(Passage shown):
* Begin *

I met her at the exhibition. She had come from Hamburg to be present at the exhibition and invited by the German Embassy, one of the sponsors of TheArtSpace events.  Working as a freelance artist, photographer and visual communication lecturer, she undertakes to bring objects of everyday life into the focus of public interest. Thus, the phenomena we are so accustomed to seeing, appear in a new and unusual context. The observing eye behind the camera discovers their individual personalities or characteristics.

Her presentation was under the title “Cleaning Personalities”. Old passport photos were cleaned, washed, and we see what is left over; the texts she added were randomly chosen but circled around questions of identity.

Stefanie was born in Hamburg where she still lives. She has studied at the School of Design and Illustration and at the University of Art and Visual Communication in Hamburg. She started early to travel in the Far East, namely Japan and China, and has worked on documentations of various kinds (photography, video art, paintings and camera obscura, installations). If you want to learn more about her interesting work, visit her website www.atelier-stefanie-ritter.

* End *

(Supplied entries):
* Begin *

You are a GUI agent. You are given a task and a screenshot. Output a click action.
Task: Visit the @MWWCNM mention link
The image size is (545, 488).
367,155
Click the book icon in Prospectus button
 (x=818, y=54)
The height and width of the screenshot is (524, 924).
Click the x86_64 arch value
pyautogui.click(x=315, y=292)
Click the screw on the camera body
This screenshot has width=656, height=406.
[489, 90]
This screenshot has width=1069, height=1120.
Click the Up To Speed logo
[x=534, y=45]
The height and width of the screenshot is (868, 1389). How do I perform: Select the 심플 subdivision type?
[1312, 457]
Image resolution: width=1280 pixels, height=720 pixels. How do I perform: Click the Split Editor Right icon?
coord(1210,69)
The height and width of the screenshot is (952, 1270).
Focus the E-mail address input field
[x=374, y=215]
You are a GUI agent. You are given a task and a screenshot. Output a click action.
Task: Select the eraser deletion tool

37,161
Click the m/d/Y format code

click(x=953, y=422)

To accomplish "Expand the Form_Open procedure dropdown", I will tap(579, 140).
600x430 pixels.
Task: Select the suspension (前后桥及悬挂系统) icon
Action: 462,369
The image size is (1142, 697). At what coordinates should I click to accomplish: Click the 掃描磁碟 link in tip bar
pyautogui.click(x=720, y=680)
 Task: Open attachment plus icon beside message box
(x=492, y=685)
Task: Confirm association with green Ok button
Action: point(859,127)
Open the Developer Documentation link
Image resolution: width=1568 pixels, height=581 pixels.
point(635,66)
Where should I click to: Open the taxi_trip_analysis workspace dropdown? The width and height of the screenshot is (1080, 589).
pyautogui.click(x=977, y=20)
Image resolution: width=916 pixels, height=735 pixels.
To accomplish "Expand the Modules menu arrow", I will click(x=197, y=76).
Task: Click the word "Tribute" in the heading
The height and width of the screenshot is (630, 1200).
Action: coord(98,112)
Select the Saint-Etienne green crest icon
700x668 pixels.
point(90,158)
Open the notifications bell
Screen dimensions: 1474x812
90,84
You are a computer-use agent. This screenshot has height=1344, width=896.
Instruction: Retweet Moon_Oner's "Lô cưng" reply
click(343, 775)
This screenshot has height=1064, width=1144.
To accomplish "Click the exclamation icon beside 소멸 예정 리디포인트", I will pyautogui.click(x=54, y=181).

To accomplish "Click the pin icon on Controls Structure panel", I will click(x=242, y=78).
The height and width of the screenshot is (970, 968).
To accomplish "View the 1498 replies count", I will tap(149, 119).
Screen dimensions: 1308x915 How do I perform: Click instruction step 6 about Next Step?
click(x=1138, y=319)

* End *

(Aim): Resume the profile of the Hamburg artist and her "Cleaning Personalities" exhibition from its last sentence, and carry it forward.

(Response below):
 

Ismet Tatar:

 

Ismet Tatar lives in Kyrenia. She studied art at the University in Ankara and taught art for 20 years. Her art is focused on themes such as women, nature, especially olive trees which she saw burnt down in the big fire of 1995, and for the last few years, her themes have been soil, property and homeland. Her deeply felt interest circles around these still existing problems of her people and in her work she tries to convey information and messages by incorporating paper, waste paper, tea bags and handmade paper. She is a member of IAPMA (International Association of Paper Making Artists) which has an enormous membership drawn from  all around the world. There is a group of four “paper artists” in the North, who regularly join conferences and workshops worldwide, the next one being in China, I heard.

Ismet sent such a “paper art work” to participate in Horst Weierstall’s project “There is always a way around a wall”.  Her work has met with much interest.

Visit her website: www.oranjartgallery.com

 

Finally, I would like to speak about my own work, since I am most concerned with themes around walls. I was born in Eastern Prussia which today is Russian territory. I cannot bring myself to mourn this fact, since the Germans under Hitler started WW II and lost it. From this experience, my attitude in life has been “to feel at home wherever I live”. Am I a refugee? No. I am a traveller! I don’t want to belong, I want to be as free as a bird and want to be sure that I can go wherever my wings carry me. I am a world citizen and all its peoples are my brothers and sisters. The whole word is my home.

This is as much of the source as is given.